Visit Your Child’s School, It is Important

In the book, “The Cunning Man” the author, Robertson Davies, creates a character named Dr. Jonathan Hullah. Dr. Hullah discusses why he would never give up house calls. The details he sees in the house help him to make a more accurate diagnosis of his patient’s illness.

Among the details the Doctor notices are not only obvious — like the contents of the medicine cabinet — but whether the books look as if they are read or whether they are only perfectly placed on a bookshelf. Whether the dining room looks like it is used daily by a feasting happy family or whether it is only used for company. On a house visit, he says he can smell disease, domestic disquiet and unhappiness.

You do not have to be a doctor to begin to notice, you can go on house tours. You learn to notice that many houses are decorated by professional interior decorators which tend to reflect current trends rather than the personality of the owners. They all look alike. You begin to notice that some houses have a great deal of electronic equipment but have no books, book shelves, or reading lamps. You notice that there are televisions in all the bedrooms including the children’s. You begin to feel that some houses are for show and entertaining and not for family living.

Another opportunity to start noticing is when you go to a new restaurant. Do not eat in a restaurant until you have made a restroom visit. If the restroom is dirty, you usually can make the assumption that the kitchen is not clean either. It is best to dine elsewhere.

As the Doctor in the story learns about his patients by making home visits, you can learn about your child’s education by making school visits. As in a restaurant, visit the restroom. If the restroom is messy, smelly and unclean, you know the school is not very well run. The custodian takes no pride in his work and people in authority do not notice or if they do notice, just do not care.

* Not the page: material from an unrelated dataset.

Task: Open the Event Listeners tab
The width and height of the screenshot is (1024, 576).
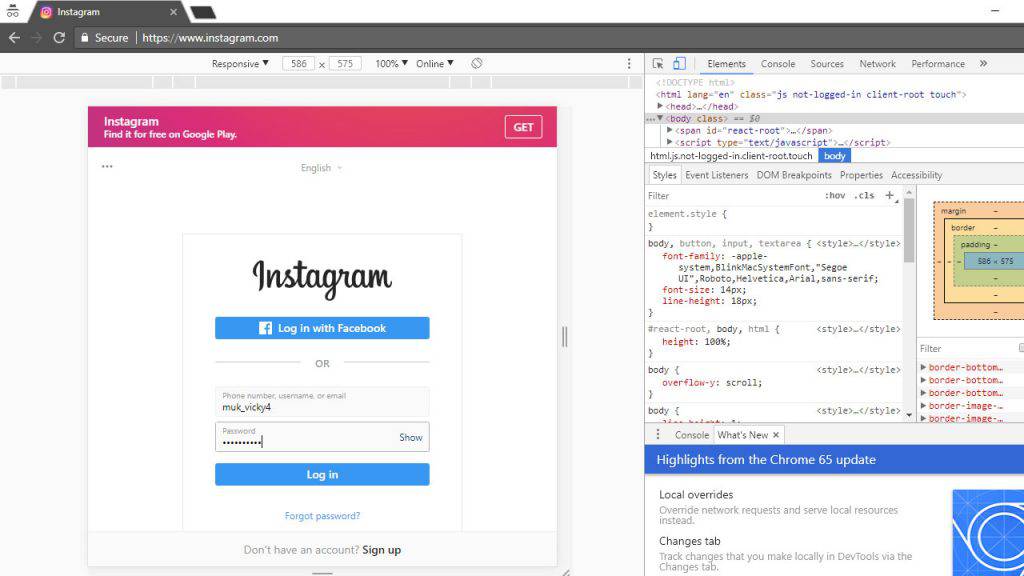Action: pyautogui.click(x=716, y=175)
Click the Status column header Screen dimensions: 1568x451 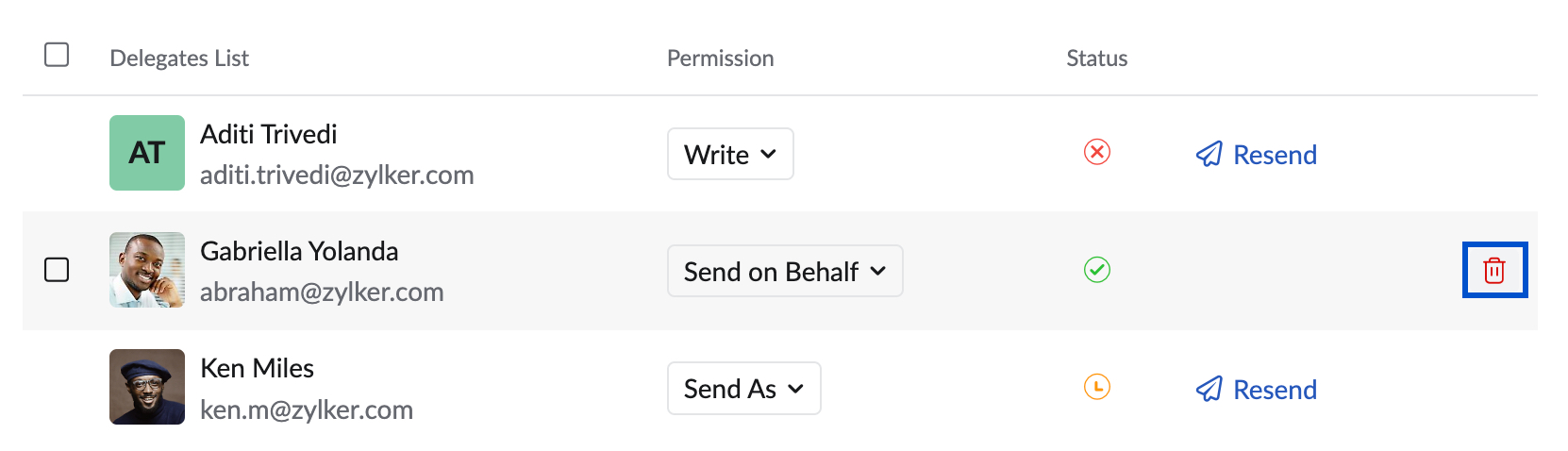(1096, 58)
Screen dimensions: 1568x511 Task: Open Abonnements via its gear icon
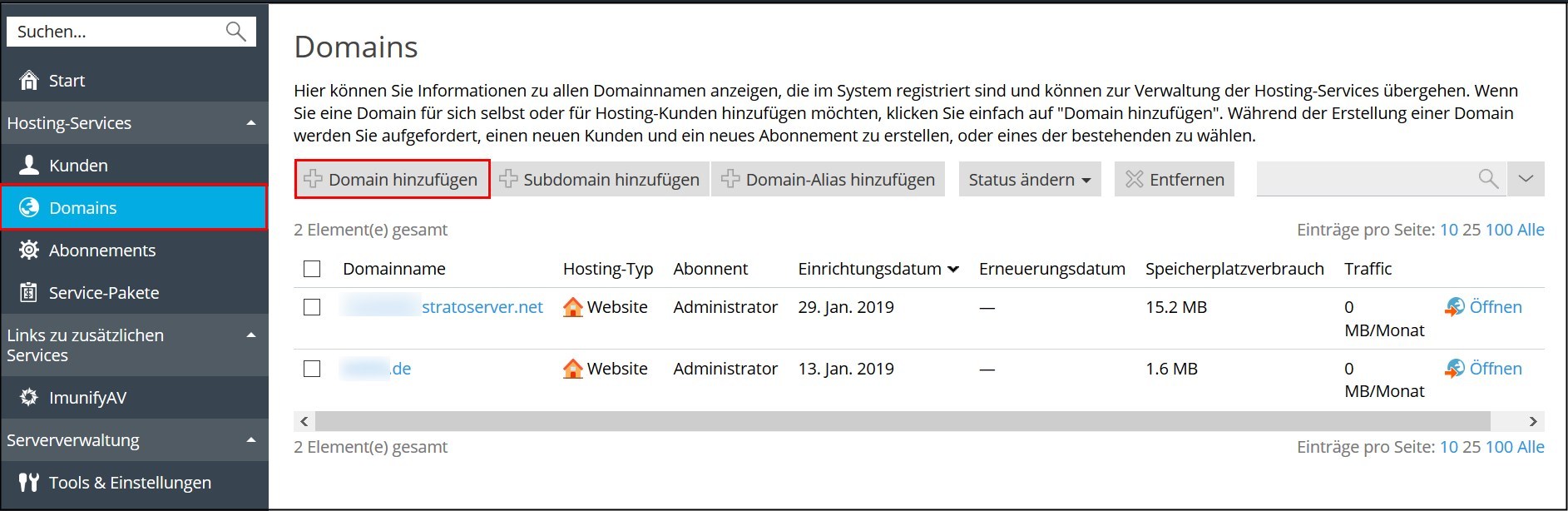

If the walls of the restroom are covered with graffiti, it is a pretty safe guess that the students take no pride and feel no commitment to their school.

The next place to visit is the classroom. Notice how the teacher uses the space allotted to her class. This tells you a great deal about that teacher as an educator. Notice how the students’ desks are arranged and where the teacher’s desk is located in relation to the students. If all of the desks, including the teacher’s. are separated from each other, communication in that classroom is at a minimum.

Notice how the rest of the space is used. Some classrooms are so completely filled with teacher-generated pictures, posters and charts that there is no room left for the students’ contribution or for anything else. the anything else might be a comfortable reading corner with books that look like they are being used. It might be an interesting science table which, at this time of year, might include different leaves. It might be a student-generated bulletin board. It might be an art corner with materials for working on different projects. It might be a space for the teacher to work with a small group of children while the rest of the class is involved in other activities.

The Doctor in the story used all of the things he noticed in a house visit to make an accurate diagnosis. You can use all of the details you notice in a school visit to understand your child’s learning environment and perhaps to make an accurate diagnosis if things are not going well. Start training yourself to notice.

Posted in From Experience, Getting the Most For Your Child, Parenting | Tagged , | 1 Comment

One Response to Visit Your Child’s School, It is Important

  1. F MacPhee says:

    Today’s parents face a growing challenge with respect to their child’s attitude to school and their education. A good rapport with the school and teacher is essential. Many find that numerous distractions hinder their attempts to have their children focus on school and school work. This lack of focus tends to lead to disruptive behavior, low grades and lack of motivation to do their best. At the earliest age, they need to develop good study habits and sound self discipline. This is attained by establishing a structured approach to their work so it becomes second nature to them.